Court: Tests fail Indigenous inmates
OTTAWA — The federal prison service has failed to ensure its psychological assessment tools are fair to Indigenous inmates, the Supreme Court of Canada says in a ruling that could open the door to a wholesale examination of the techniques.
In a 7-2 decision Wednesday, the high court accepted prisoner Jeffrey Ewert’s challenge of five assessment tools the Correctional Service of Canada uses to gauge the risk of re-offending and potential for violence.
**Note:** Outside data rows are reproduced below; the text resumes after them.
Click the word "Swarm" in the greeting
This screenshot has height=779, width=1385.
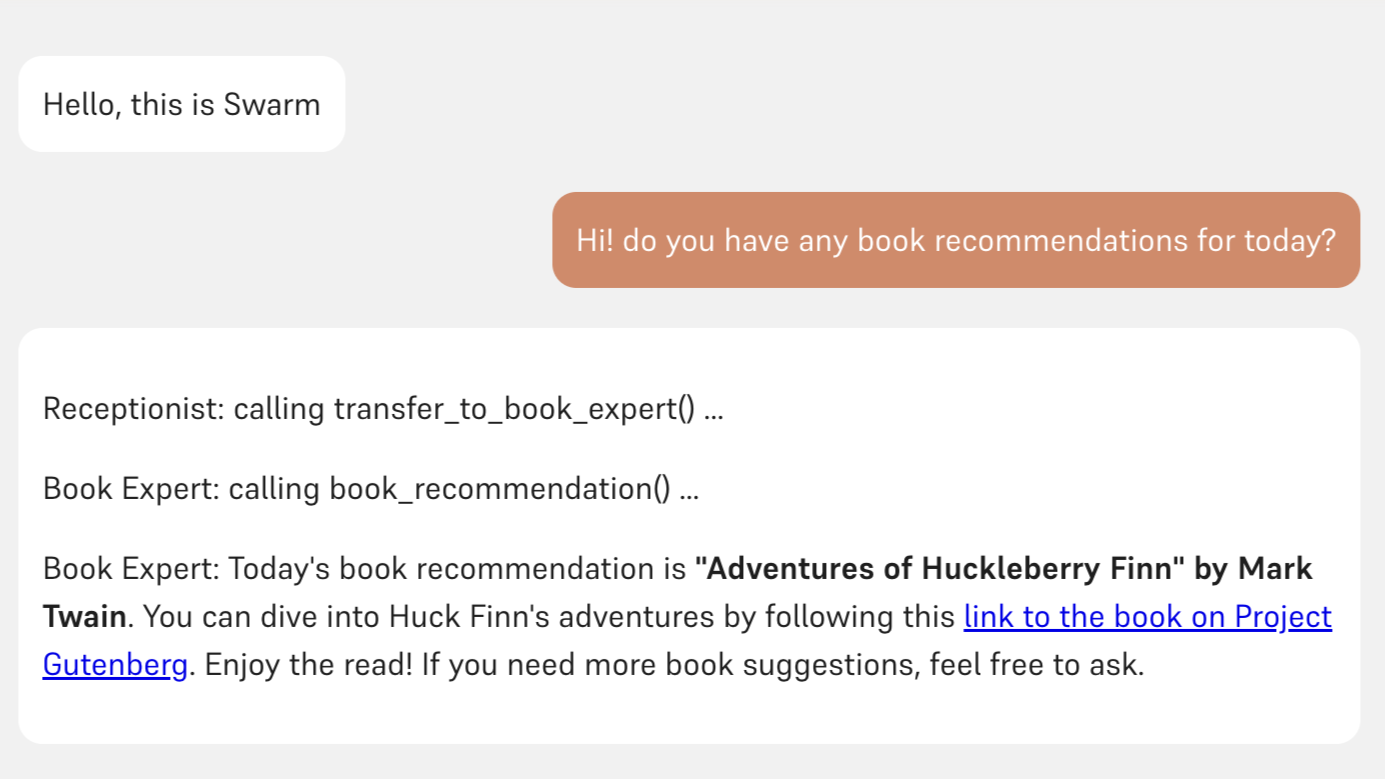(x=272, y=104)
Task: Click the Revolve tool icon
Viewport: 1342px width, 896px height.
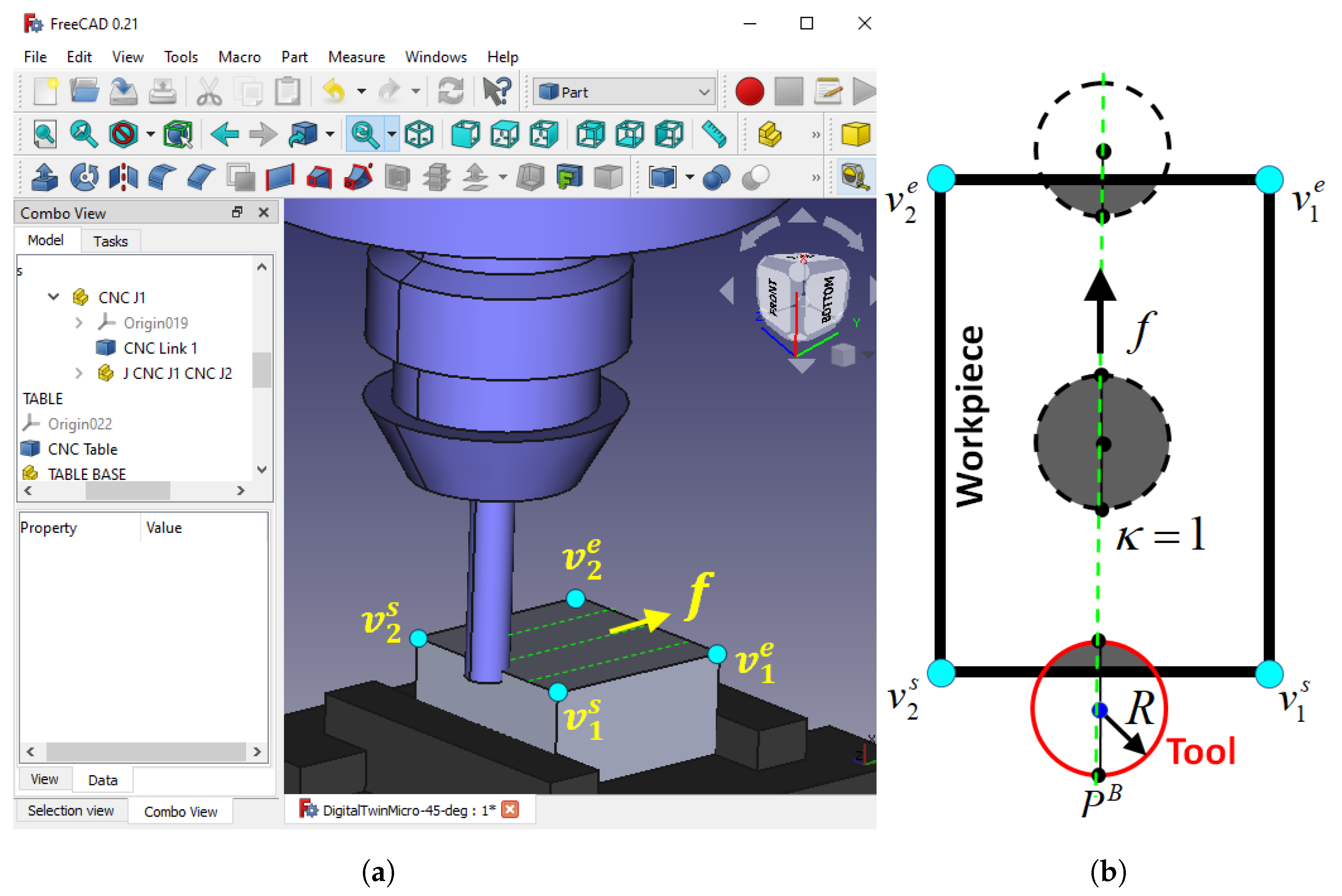Action: pyautogui.click(x=84, y=177)
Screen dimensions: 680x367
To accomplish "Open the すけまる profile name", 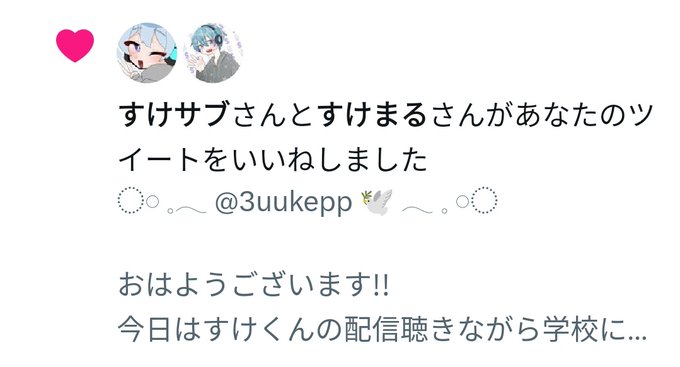I will point(373,115).
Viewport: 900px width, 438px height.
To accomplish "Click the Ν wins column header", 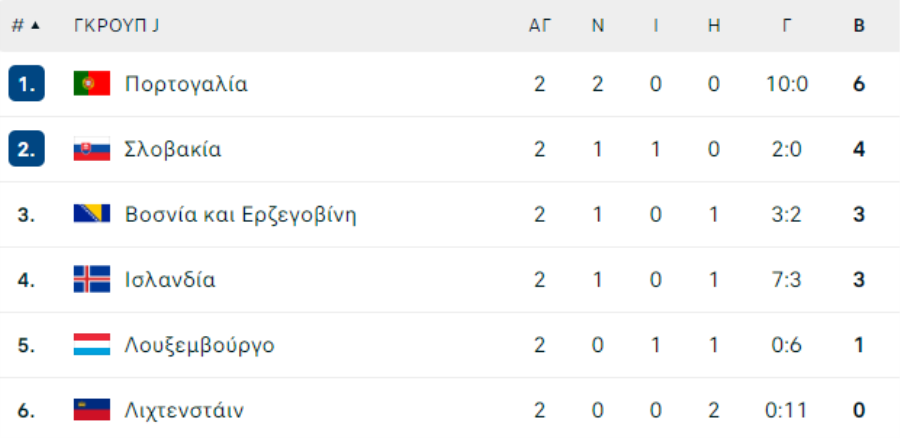I will pyautogui.click(x=598, y=26).
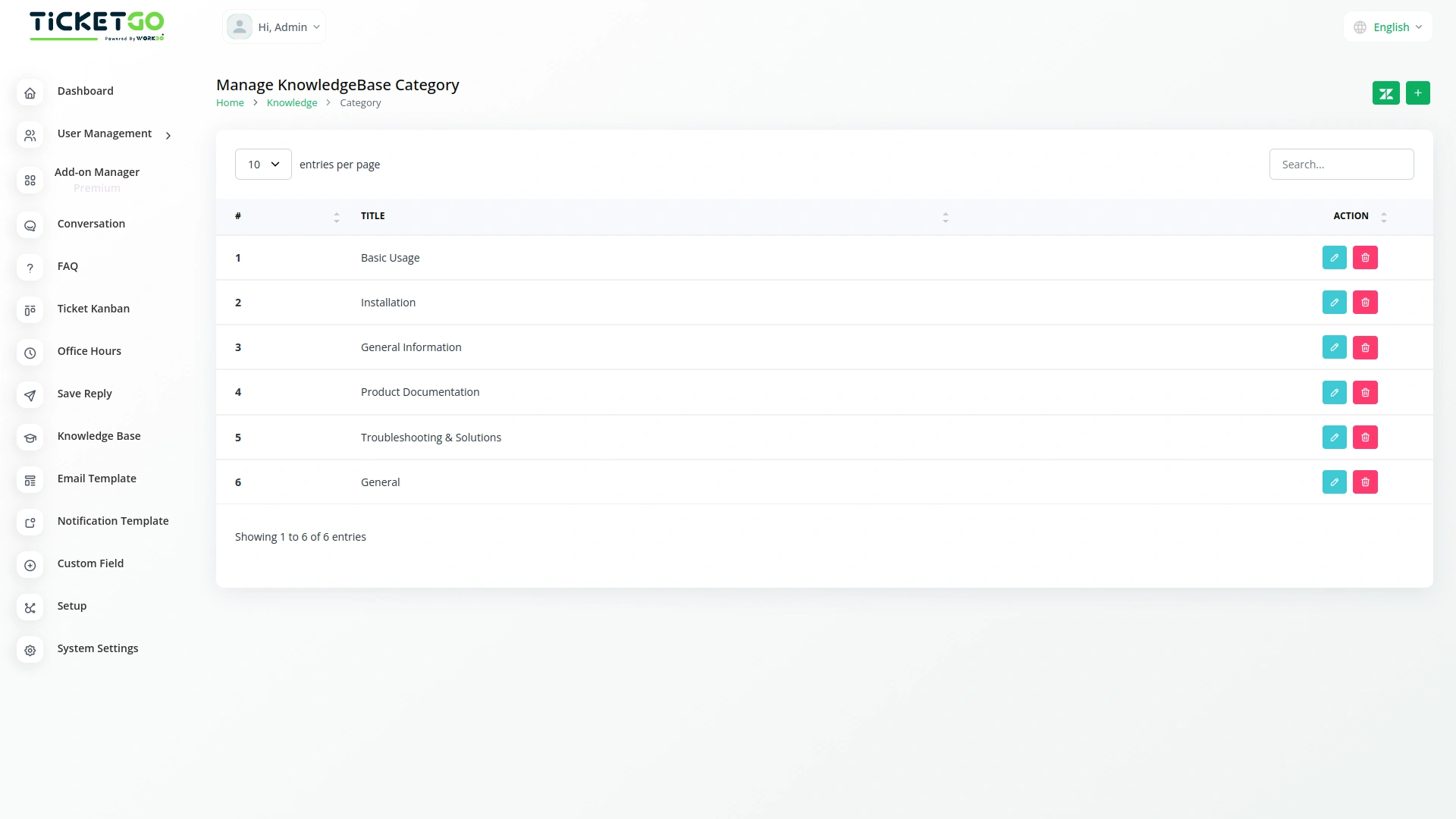Delete the Troubleshooting & Solutions category
The width and height of the screenshot is (1456, 819).
[1365, 438]
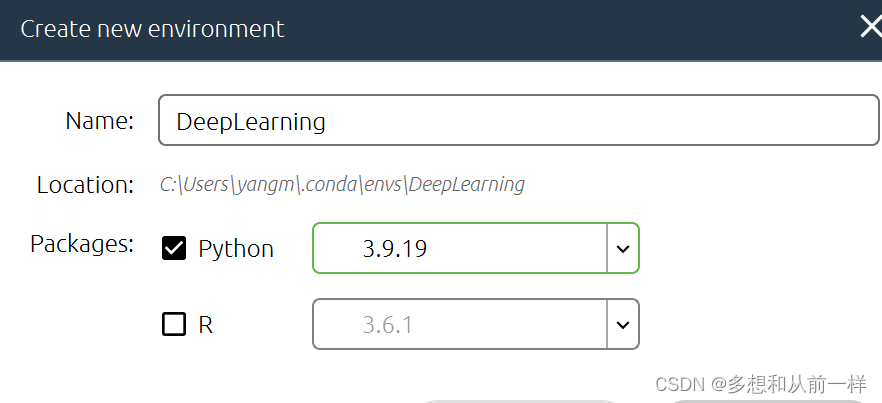Open the Python 3.9.19 version combo box
This screenshot has height=403, width=882.
tap(460, 248)
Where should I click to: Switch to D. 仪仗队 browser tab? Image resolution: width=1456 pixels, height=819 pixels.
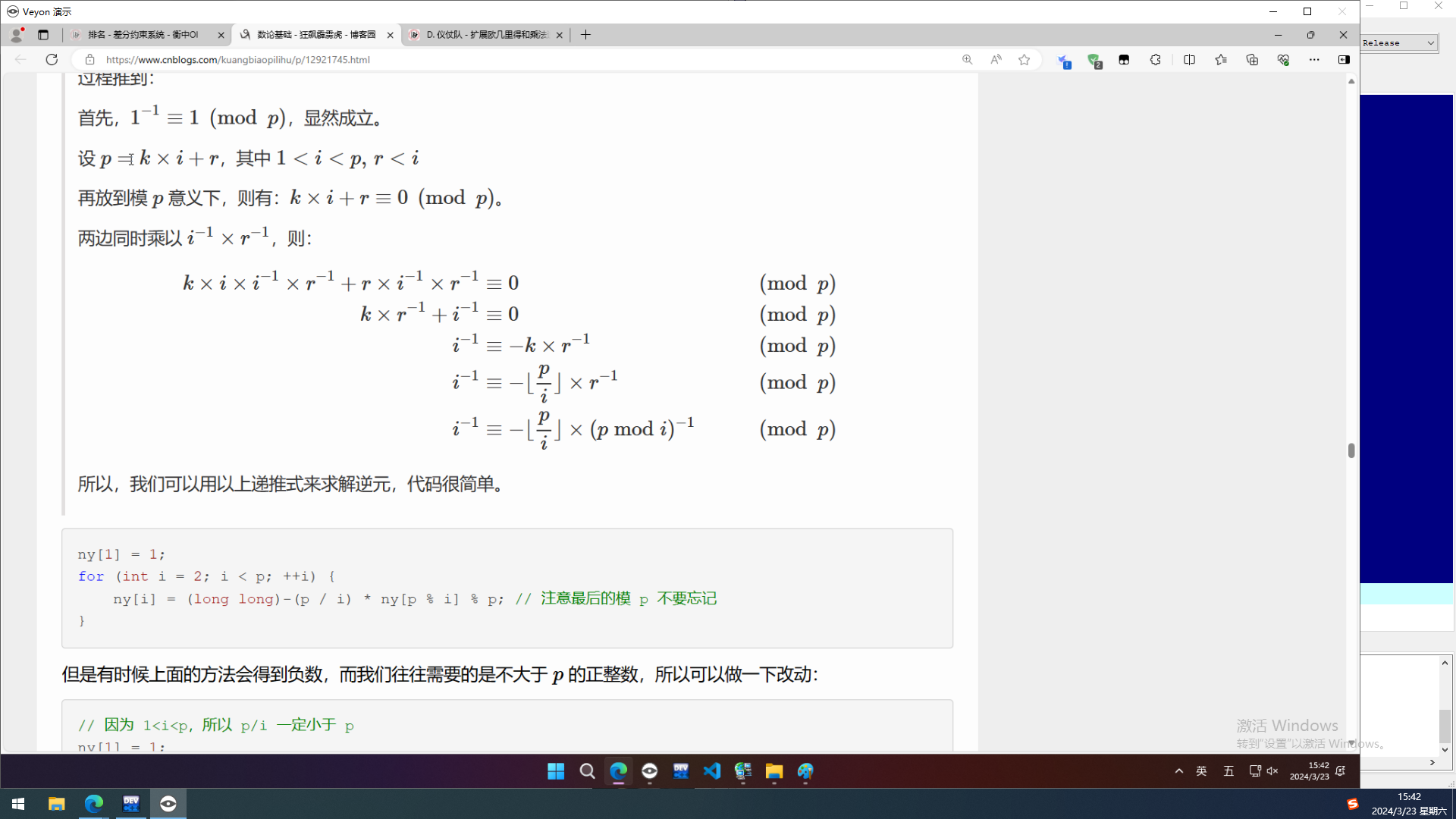coord(485,35)
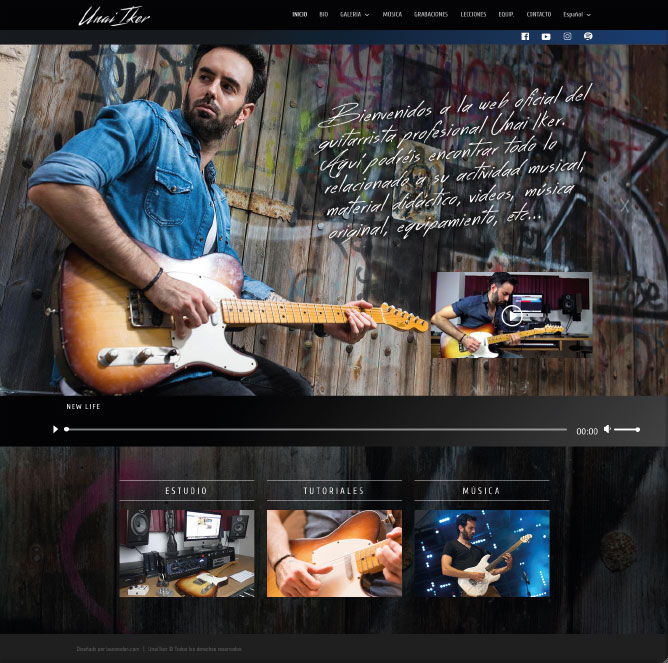
Task: Select Contacto in the top navigation
Action: 538,15
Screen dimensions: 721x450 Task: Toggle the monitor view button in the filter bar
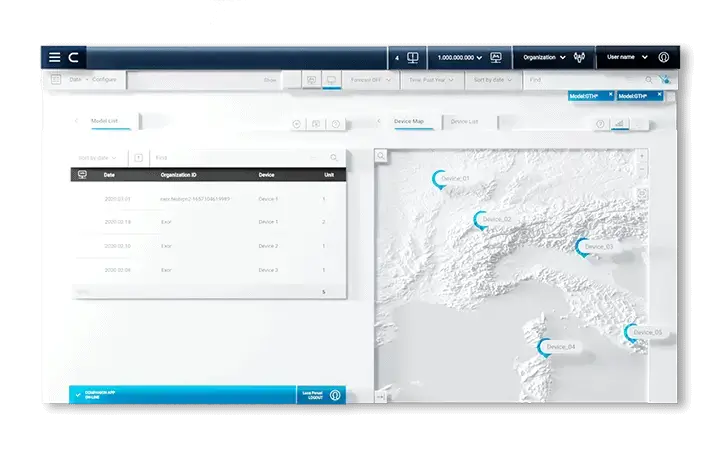pyautogui.click(x=329, y=79)
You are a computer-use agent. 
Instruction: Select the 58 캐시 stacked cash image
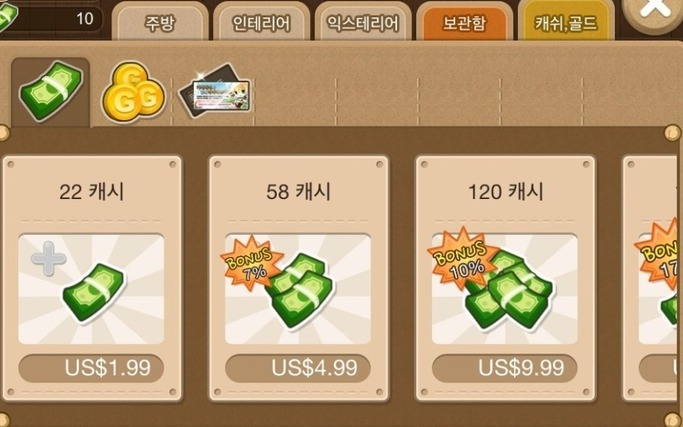(x=300, y=291)
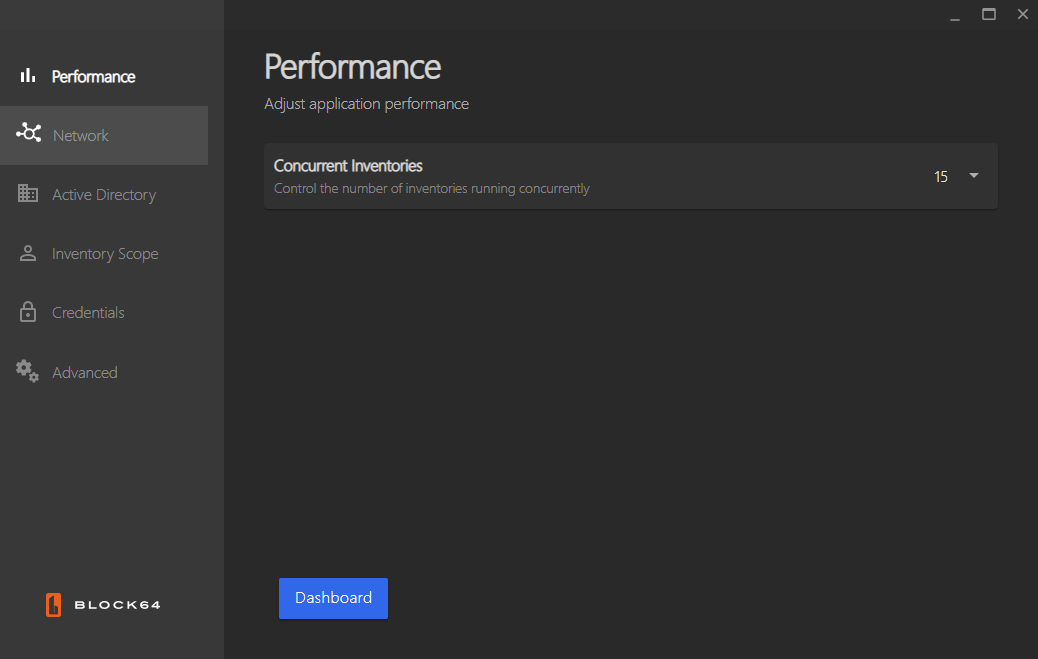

It effectively means the Correctional Service must review the tools to make certain they are free of cultural bias, or stop using them altogether. “For the correctional system, like the criminal justice system as a whole, to operate fairly and effectively, those administering it must abandon the assumption that all offenders can be treated fairly by being treated the same way,” a majority of the court said in its reasons.
Chief Bob Chamberlin, vice-president of the Union of B.C. Indian Chiefs, welcomed the court ruling. “Today’s decision is a step forward in the fight to reduce the over-incarceration of our people.”
The Correctional Service is reviewing the decision and “will determine next steps,” said prison service spokeswoman Stephanie Stevenson.
Ewert, who was raised in Surrey and identifies as Métis, alleged the prison service’s assessment techniques were not proven to be reliable for Indigenous inmates because they were developed and tested on predominantly non-Indigenous subjects.